Once you succeed at applying REBT to adversity and do not experience unhealthy negative feelings in the face of adversity, you will be in a better position to take calculated risks that can lead to greater contentment and satisfaction in life. Experiencing improved life satisfaction is a longer-term project involving finding interests that absorb you and yield a sense of meaning to life and finding a few people to develop deeper emotional connections and reciprocate your feelings. Sadly, discovering such vitally absorbing interests and deep connections may not be easily achieved. Keep at it.
Achieving relative freedom from emotional disturbance may be more attainable than achieving high levels of life satisfaction or significantly increased contentment. Avoid holding a rigid and extreme attitude toward life satisfaction. Thinking that you must have greater life satisfaction will only introduce emotional disturbance, making it more elusive. Avoiding demandingness, as we call it in REBT, is challenging because it can work back into your life so easily and in many different ways. Remain alert, and when you notice unhealthy negative emotions, inertia, substance abuse, procrastination, and other indicators of emotional disturbance, take a step back and analyze what is going on with you emotionally by using the ABC framework of REBT.
(A) Adversity: An undesirable state of affairs
(B) Basic attitudes: Rigid and extreme attitudes often referred to as “musts,” “absolute shoulds,” and “have to’s “ are also known as “demandingness” and can be applied to yourself, others, and life conditions.
Also, look for extreme attitudes like:
It is awful that I am deprived of this important thing I strongly want.
I cannot bear to live without it.
Life is completely bad without it, showing I am a complete failure.
(C) Consequences: these are the emotional and behavioral consequences that are self-defeating, like unhealthy anger, despair, anxiety, worry, inertia, substance abuse, and other forms of procrastination and avoidance.
Once you have analyzed your self-defeating emotional and behavioral reactions to adversity, go on and examine and challenge your rigid and extreme attitudes. We call this disputing in REBT. The most straightforward lines of attack on self-defeating thinking is to ask the following questions:
Teach a Child Dispute: Would I teach a child to hold my rigid and extreme attitudes? Why not?
Functional Impact Dispute: How do my rigid and extreme attitudes impact my ability to function? Is the impact positive or negative?
Seeking Evidence Dispute: What evidence supports my rigid and extreme attitudes? Is there evidence that supports my rigid attitude, or is there only evidence that supports the idea that I have unfulfilled desires?
The final steps include creating a new alternative attitude that is flexible and non-extreme and one that you take action upon. Ask yourself:
What flexible and non-extreme attitude would I want my child to hold if they faced the adversity I face?

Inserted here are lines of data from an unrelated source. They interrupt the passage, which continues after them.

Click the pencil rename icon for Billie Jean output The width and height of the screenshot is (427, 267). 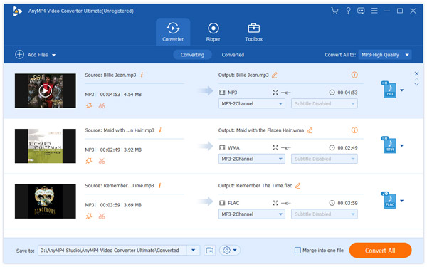pos(275,75)
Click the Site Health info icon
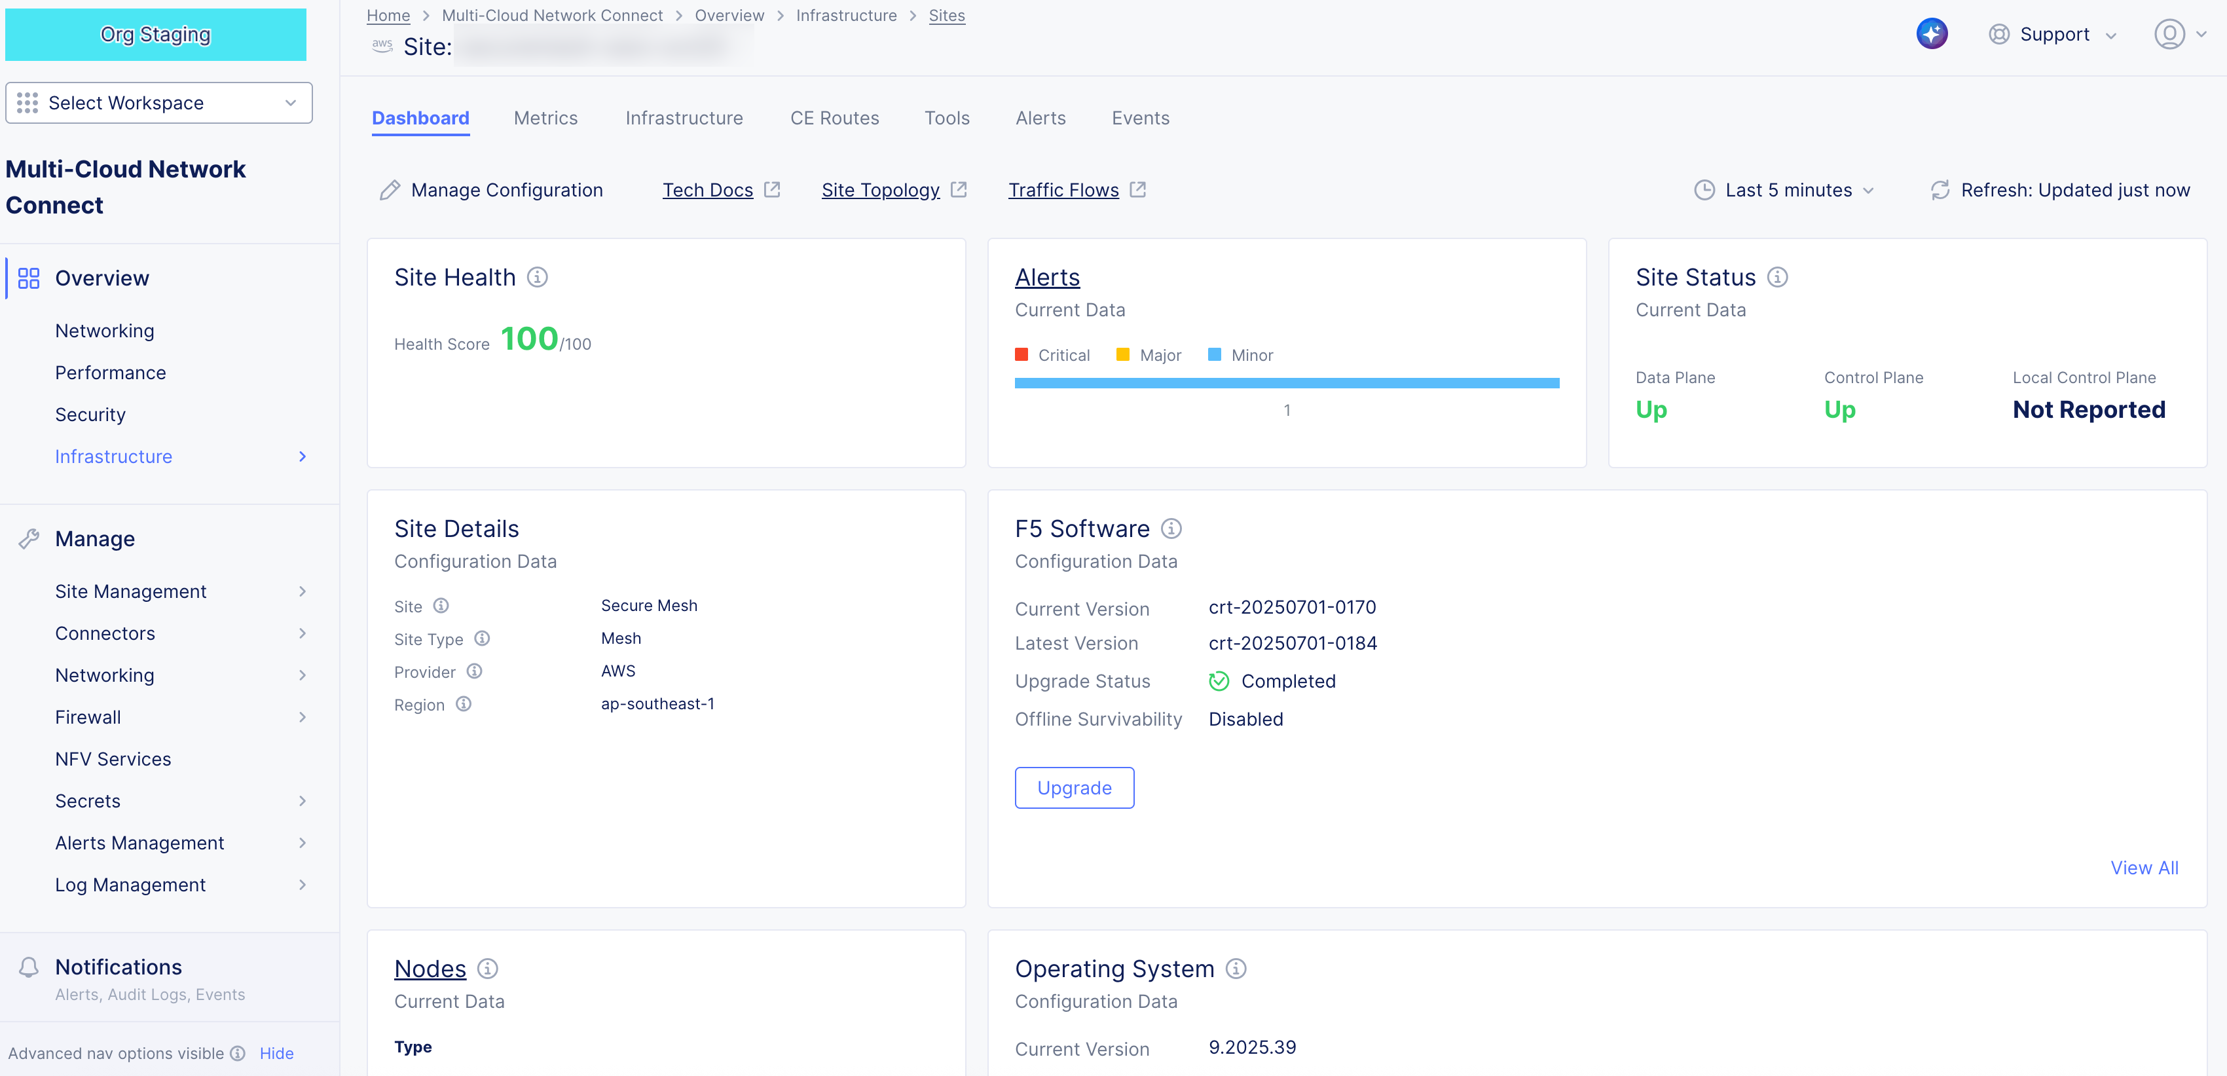This screenshot has height=1076, width=2227. pyautogui.click(x=538, y=277)
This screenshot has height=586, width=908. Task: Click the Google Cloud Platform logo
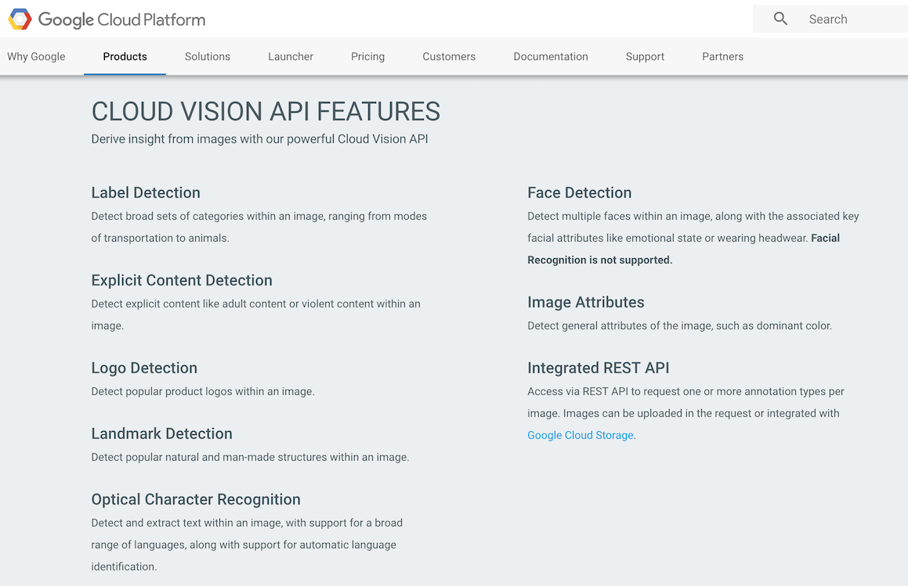tap(106, 18)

What flexible and non-extreme attitude would positively impact me and help me function optimally in the face of this adversity?
One that I most often use on myself is this:
No matter how badly I want something, I do not have it. Things never have to be as I want them to be. I can tolerate life and people as they are and not disturb myself. I can have some satisfaction despite not having everything I desire. I can keep trying to obtain greater satisfaction. Too bad. Life does not have to be easy. What are you going to do? That is life.